[Data on elements and text positions]
>>>>

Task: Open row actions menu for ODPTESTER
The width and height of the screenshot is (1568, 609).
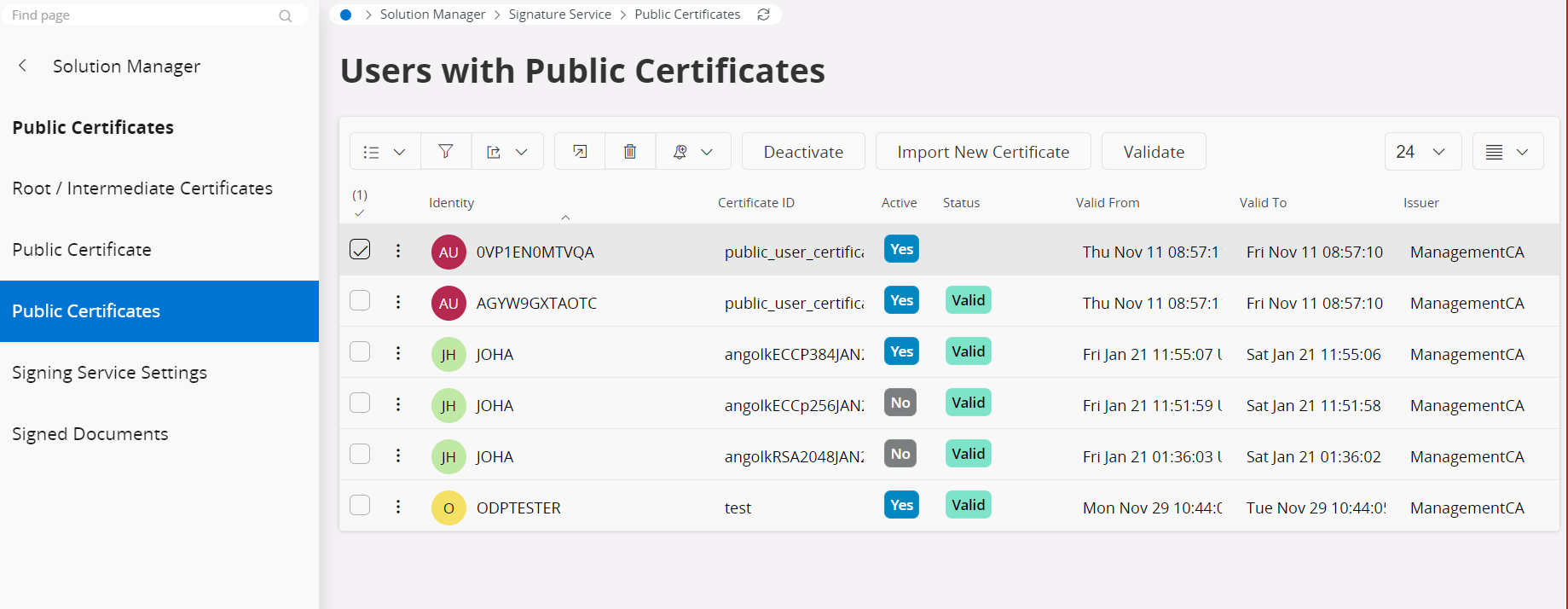Action: (398, 507)
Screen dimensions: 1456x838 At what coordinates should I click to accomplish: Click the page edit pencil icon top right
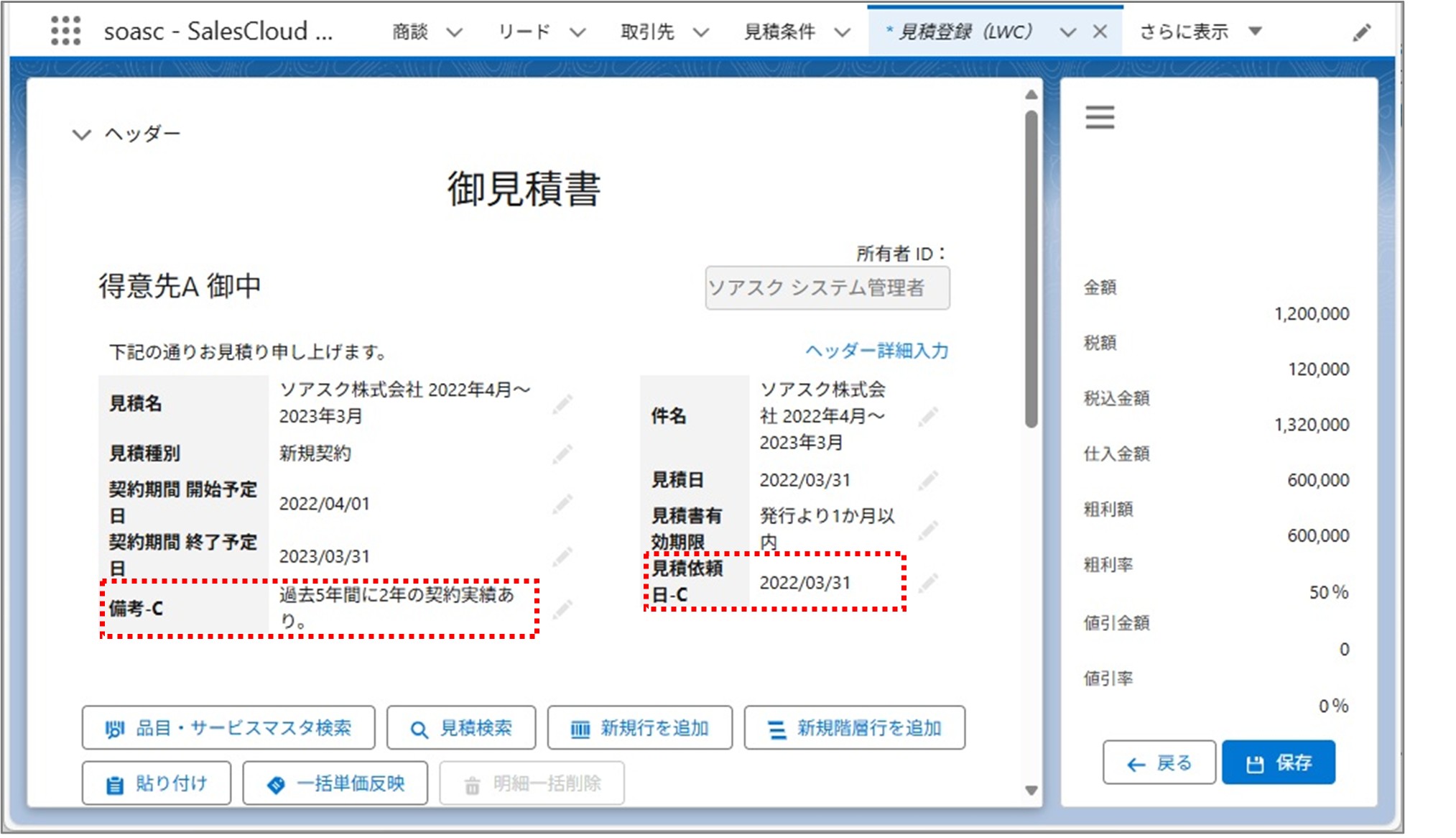pos(1363,32)
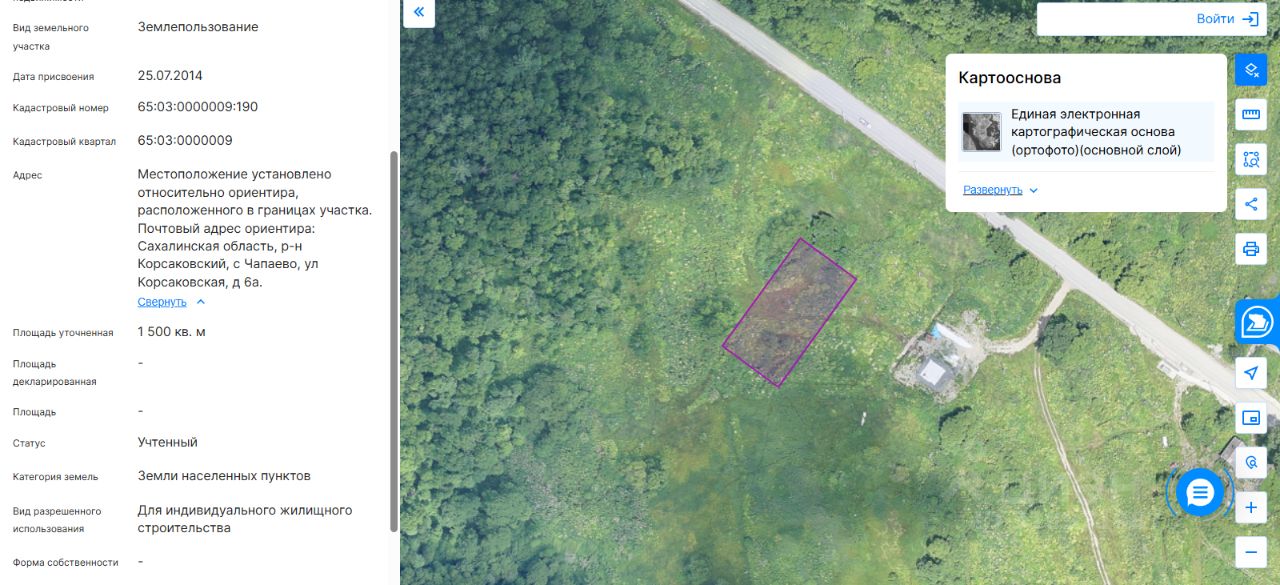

<<<<

### SHORT PROBLEM:
State how many lines of the data contain the string "Click". Reply with the number alone.

### THE ANSWER:
1